Activity in the manufacturing sector edged up last month but remains firmly in contraction for the 19th consecutive month.
The BNZ-Business New Zealand Performance of Manufacturing Index (PMI) rose 0.8 points in September to 46.9 - the best result since April.
A reading below 50 indicates contraction, and follows a revised 1.5 percent rise in August.
Production and new orders lifted to their highest levels since April 2024 and November 2023 respectively, but they remain below break-even levels.
BNZ senior economist Doug Steel said all sub-indices were below their historical average, but four out of five have moved closer to break-even.
"While not indicating expansion, they continued to improve in September and if this trend persists it is not far from indicating an upturn in demand," Steel said.
Employment levels contracted slightly, which Steel said was of no surprise given the recent Institute of Economic Research's Quarterly Survey of Business Opinion (QSBO).

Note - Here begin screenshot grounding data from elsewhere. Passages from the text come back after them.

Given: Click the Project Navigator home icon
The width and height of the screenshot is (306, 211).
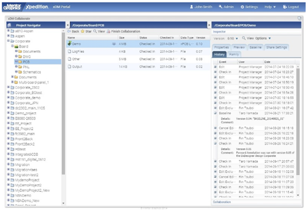Looking at the screenshot, I should [x=9, y=25].
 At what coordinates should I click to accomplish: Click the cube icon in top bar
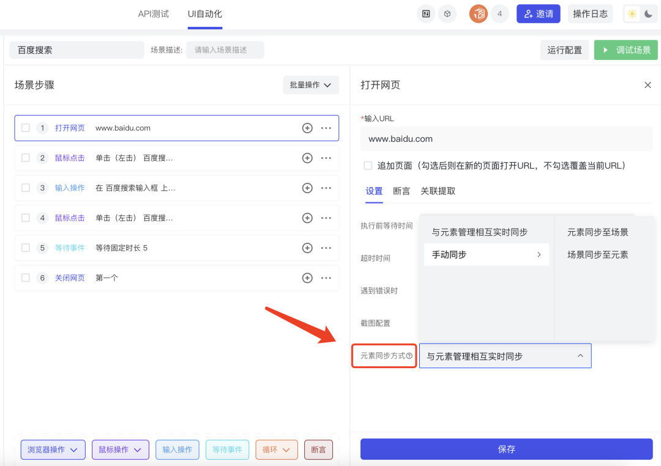point(447,14)
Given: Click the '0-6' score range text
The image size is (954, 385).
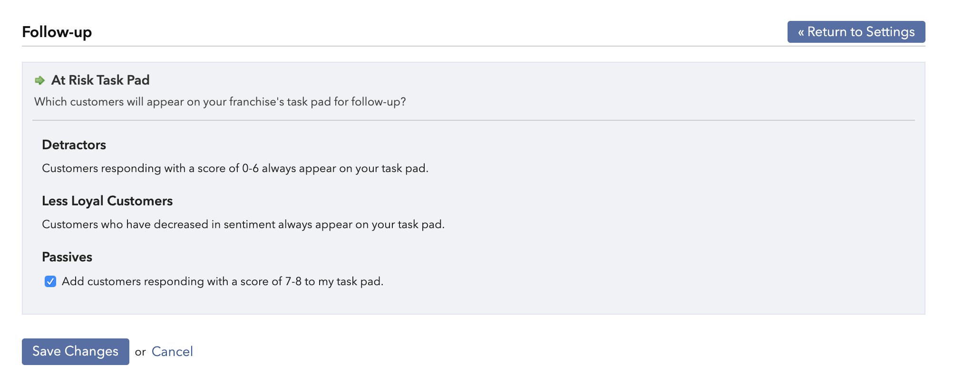Looking at the screenshot, I should (250, 168).
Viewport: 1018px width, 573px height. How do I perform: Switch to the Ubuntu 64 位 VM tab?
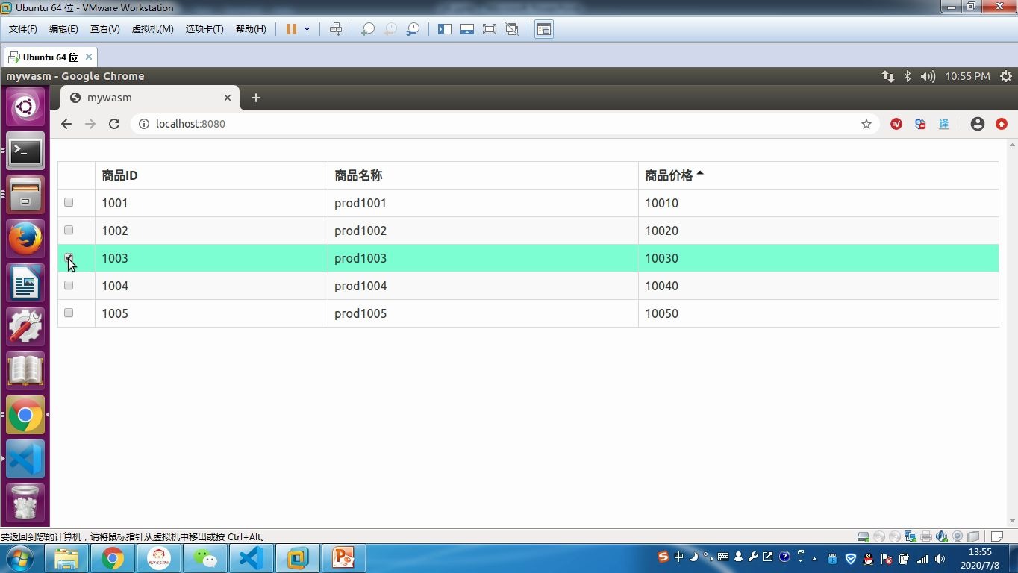(47, 57)
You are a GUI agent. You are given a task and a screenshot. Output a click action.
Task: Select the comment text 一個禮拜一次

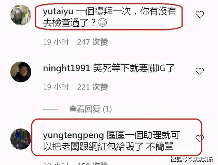point(104,11)
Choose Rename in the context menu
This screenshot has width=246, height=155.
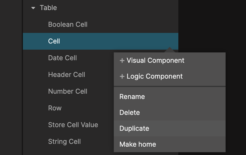(x=132, y=97)
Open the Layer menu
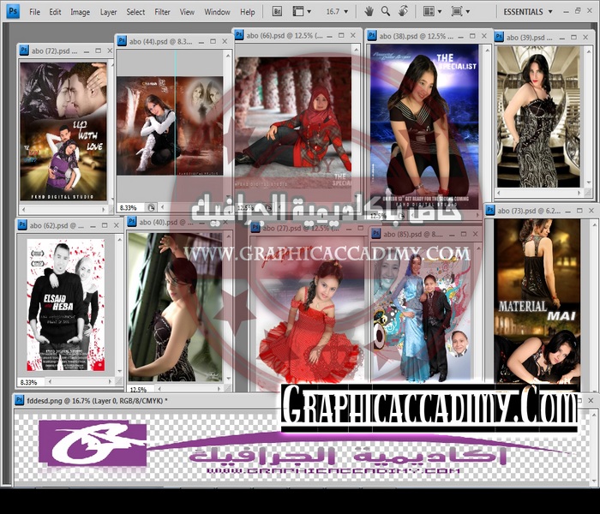Image resolution: width=600 pixels, height=514 pixels. click(x=108, y=12)
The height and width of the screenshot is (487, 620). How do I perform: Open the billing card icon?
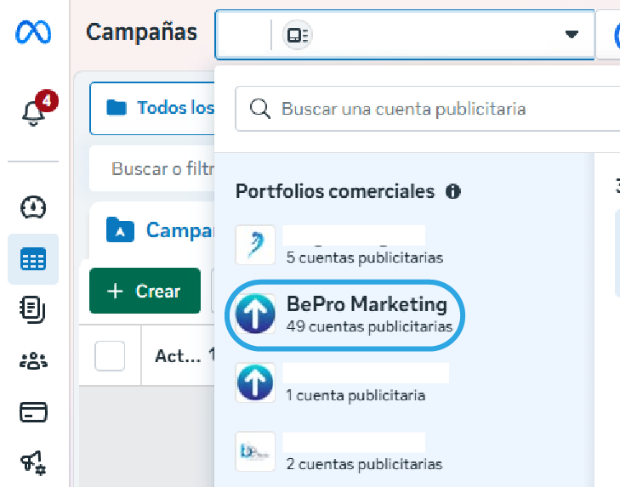point(33,412)
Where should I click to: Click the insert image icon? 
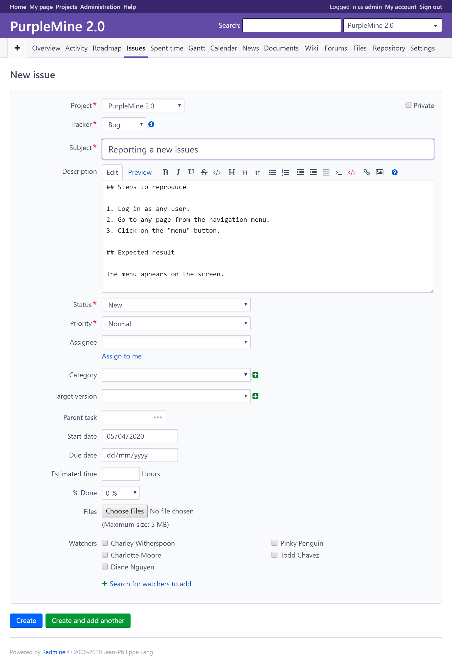(379, 172)
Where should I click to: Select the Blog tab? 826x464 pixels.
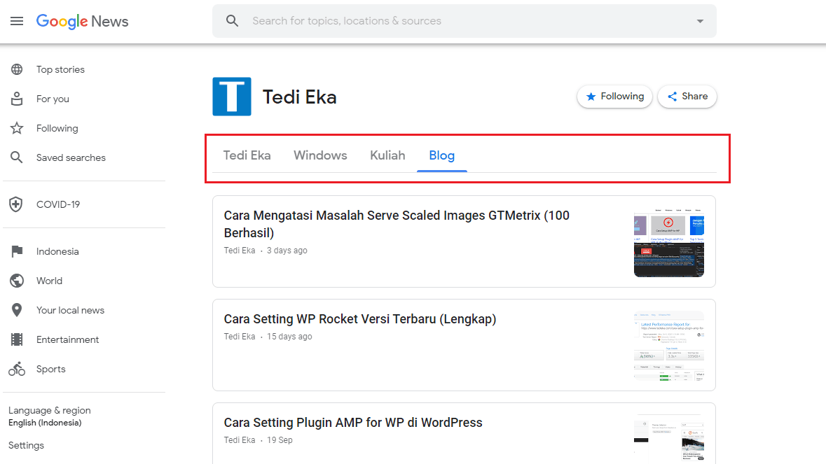click(x=441, y=155)
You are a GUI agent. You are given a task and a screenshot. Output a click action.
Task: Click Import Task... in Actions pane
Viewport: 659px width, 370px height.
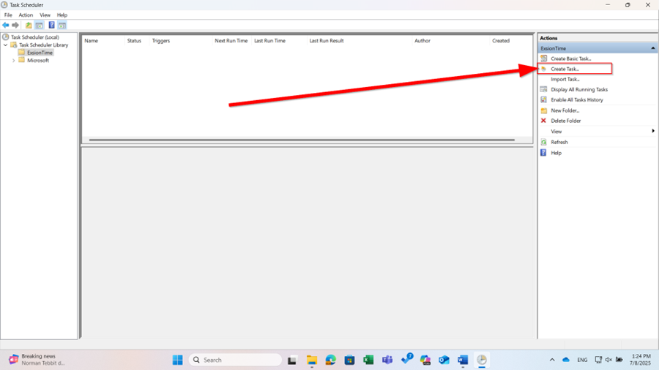[x=565, y=79]
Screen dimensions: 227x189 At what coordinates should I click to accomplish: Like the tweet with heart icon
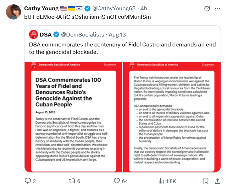click(x=117, y=181)
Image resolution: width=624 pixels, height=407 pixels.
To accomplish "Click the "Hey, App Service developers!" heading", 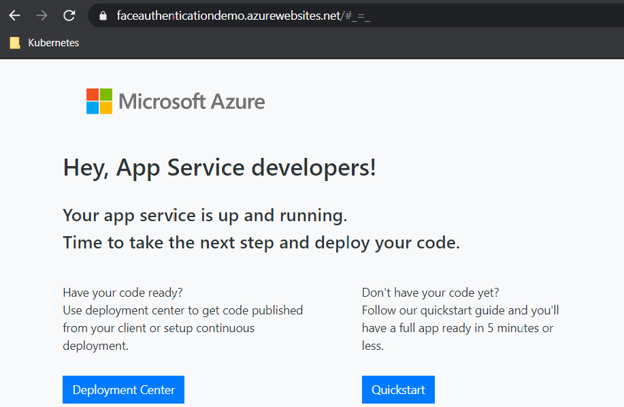I will (x=219, y=167).
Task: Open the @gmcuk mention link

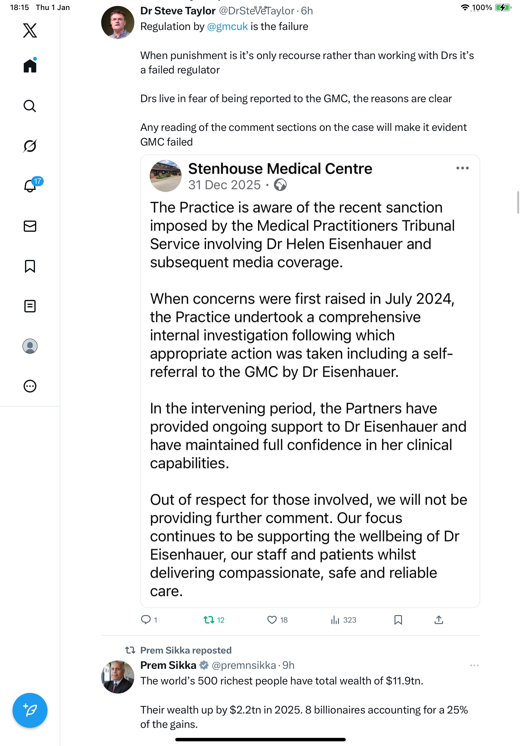Action: click(x=227, y=27)
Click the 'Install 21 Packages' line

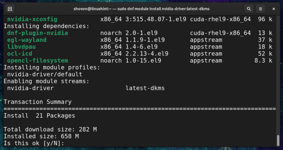39,115
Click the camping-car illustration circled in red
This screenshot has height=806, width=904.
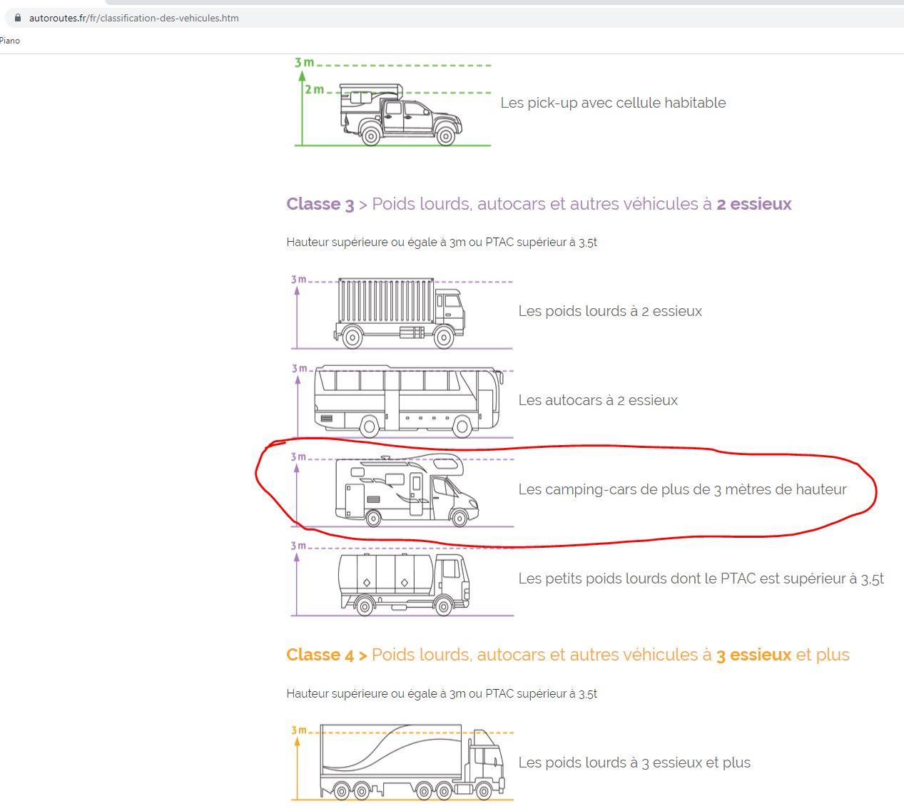407,491
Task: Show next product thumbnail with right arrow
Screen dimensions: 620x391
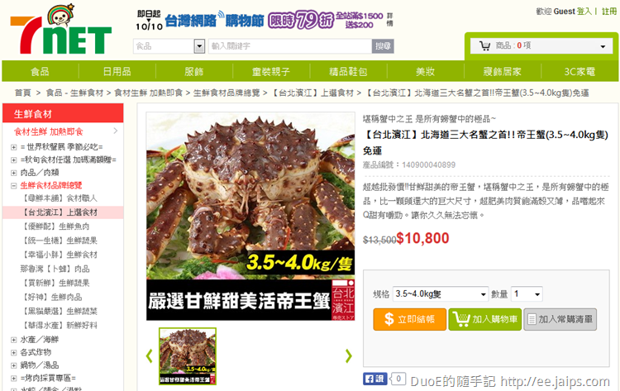Action: click(348, 355)
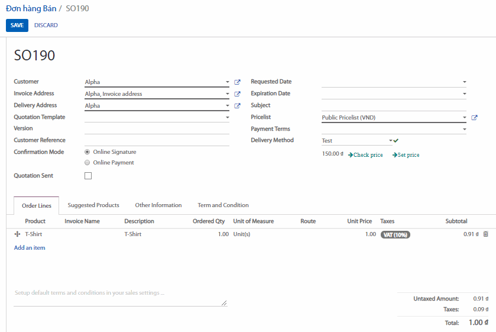Click the Check price link
This screenshot has width=496, height=332.
tap(365, 155)
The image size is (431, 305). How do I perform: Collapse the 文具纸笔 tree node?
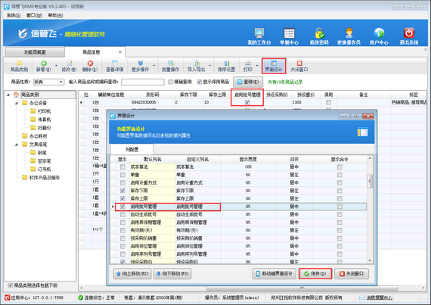[16, 145]
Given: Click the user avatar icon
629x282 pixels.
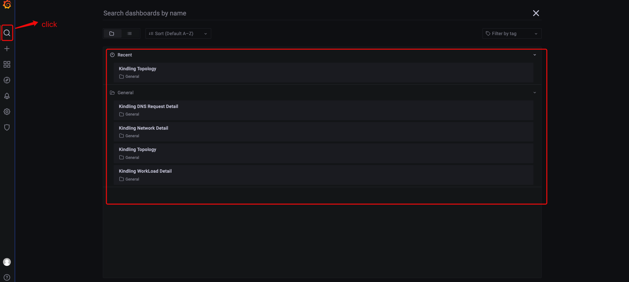Looking at the screenshot, I should (7, 262).
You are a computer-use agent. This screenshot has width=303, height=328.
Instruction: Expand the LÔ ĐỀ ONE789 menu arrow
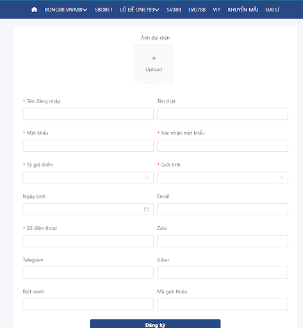pos(157,10)
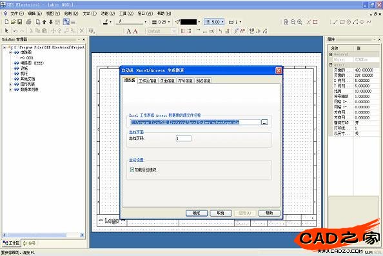Click the zoom out magnifier icon
Screen dimensions: 383x256
tap(293, 22)
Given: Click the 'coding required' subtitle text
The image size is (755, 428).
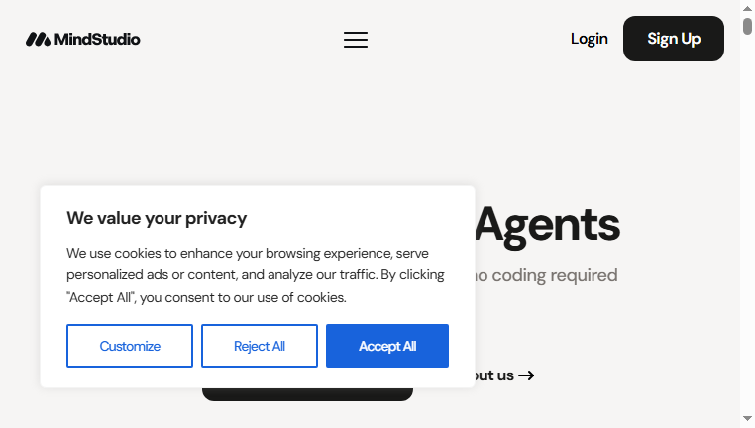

"A staggering net 55 percent of manufacturers responding to the QSBO reported that they had laid off staff in the last quarter. This is the worst reading in the history of this series which dates back to 1961," he said.
"For many firms it will be the reduction in labour costs that eventually returns the business back to profitability, but for those who lose their jobs this will be little consolation."
BusinessNZ's advocacy director Catherine Beard saw the positive side of the PMI recording its best result since April.
But she said the "bad news" was that it appeared to be a "long and slow road" to see the sector return to expansion.